Although it had nothing directly to do with SAS or fan protests, the fanzine kind of got linked in with the 'what the hell is going on?' exasperation that fans had at the time.

None of the writers pulled any punches. If it needed to be said - be it about the board, the ownership, the move to Bescot, the manager, the police, racism - it was said with passion and I'm immensely proud to have been involved at the time.

The last issue of Saddlesore came out in February 1992 and the baton was picked up by Pete Holland and his gang at Blazing Saddlers, eighteen months later.

Times had changed, the club was slowly emerging from the slumber of the early 1990's and Blazing Saddlers seemed to typify this with a more positive outlook (even the respective names reflected this), although they'd always be prepared to speak out when necessary.
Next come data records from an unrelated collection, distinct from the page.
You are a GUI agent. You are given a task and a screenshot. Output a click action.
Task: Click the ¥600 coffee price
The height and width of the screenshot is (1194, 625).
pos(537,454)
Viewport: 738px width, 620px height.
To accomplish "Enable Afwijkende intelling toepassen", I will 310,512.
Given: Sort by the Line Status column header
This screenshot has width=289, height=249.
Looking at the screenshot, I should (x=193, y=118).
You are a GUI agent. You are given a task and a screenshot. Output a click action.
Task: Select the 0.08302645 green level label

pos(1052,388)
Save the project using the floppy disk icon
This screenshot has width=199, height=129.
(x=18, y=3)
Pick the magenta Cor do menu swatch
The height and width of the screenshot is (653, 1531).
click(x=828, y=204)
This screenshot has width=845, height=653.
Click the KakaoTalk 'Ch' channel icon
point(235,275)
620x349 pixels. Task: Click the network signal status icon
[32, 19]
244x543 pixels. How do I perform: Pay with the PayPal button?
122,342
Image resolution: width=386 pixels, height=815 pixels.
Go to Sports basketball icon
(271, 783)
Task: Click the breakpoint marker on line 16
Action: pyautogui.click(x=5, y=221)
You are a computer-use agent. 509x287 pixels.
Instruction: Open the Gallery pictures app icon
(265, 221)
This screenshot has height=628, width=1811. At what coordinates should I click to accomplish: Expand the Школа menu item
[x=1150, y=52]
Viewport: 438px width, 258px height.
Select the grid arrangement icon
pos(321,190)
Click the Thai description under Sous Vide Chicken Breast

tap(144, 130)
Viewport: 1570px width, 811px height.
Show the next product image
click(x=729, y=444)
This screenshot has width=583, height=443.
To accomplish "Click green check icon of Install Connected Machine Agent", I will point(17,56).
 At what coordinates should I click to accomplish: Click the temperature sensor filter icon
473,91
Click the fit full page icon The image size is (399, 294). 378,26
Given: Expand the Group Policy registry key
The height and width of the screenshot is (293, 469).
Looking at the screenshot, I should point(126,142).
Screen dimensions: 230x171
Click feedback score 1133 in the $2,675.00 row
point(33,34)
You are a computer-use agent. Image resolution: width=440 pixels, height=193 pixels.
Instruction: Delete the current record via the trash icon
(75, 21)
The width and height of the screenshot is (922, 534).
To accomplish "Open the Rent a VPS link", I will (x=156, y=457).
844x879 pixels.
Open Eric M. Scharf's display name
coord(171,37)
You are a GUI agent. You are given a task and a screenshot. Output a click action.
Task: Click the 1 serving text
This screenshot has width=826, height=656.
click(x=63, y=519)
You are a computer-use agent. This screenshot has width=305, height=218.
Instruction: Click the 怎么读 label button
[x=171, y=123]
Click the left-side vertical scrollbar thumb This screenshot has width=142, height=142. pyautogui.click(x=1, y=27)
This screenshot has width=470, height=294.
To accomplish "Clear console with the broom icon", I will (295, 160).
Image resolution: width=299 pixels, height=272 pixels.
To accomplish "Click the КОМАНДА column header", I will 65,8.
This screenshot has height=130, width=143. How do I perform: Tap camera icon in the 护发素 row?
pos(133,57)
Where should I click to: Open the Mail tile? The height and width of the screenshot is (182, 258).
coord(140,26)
They even got a few issues sold in the hallowed confines of the Club Shop, until someone at the club (hello again Roy) took issue with something that was written about ticket prices and they were back on the streets again like the rest of us.

This was except for the wonderful and much missed Margi Holland, who openly sold copies on the terraces and would have flattened anyone foolish enough to stop her!

The mood on those terraces changed dramatically in the Summer of 1996 though, thanks to the short-sighted decision to let Martin O'Connor leave.

Anti-Bonser chants and banners were a regular feature of the early home games of the 1996/97 season. The ugly post-match protest following a dismal defeat to Plymouth in October was the inevitable culmination of this.

Fans vented their anger that the genuine promise of the previous spring had been replaced by genuine mediocrity, but a few quid on one side of the balance sheet.

What added to the frustration was that no-one seemed to be representing the views of the fans.

The board clearly couldn't see what the problem was (in a kind of 'you've got a Sunday Market, what more do you want?' way); the local media weren't interested and the Saddlers Club were in dispute with the club at the time.

It was Blazing Saddler Pete who came up with the idea of an Independent Supporters Association, modelled on those springing up at other clubs.

He rounded up a disparate group of fellow non-conformists, myself and regular Blazing contributor Darren Fellows included.

After a lengthy lunchtime 'meeting' at the White Lion, the fledgling Independent Saddlers Supporters Association was about to be launched on a unsuspecting world.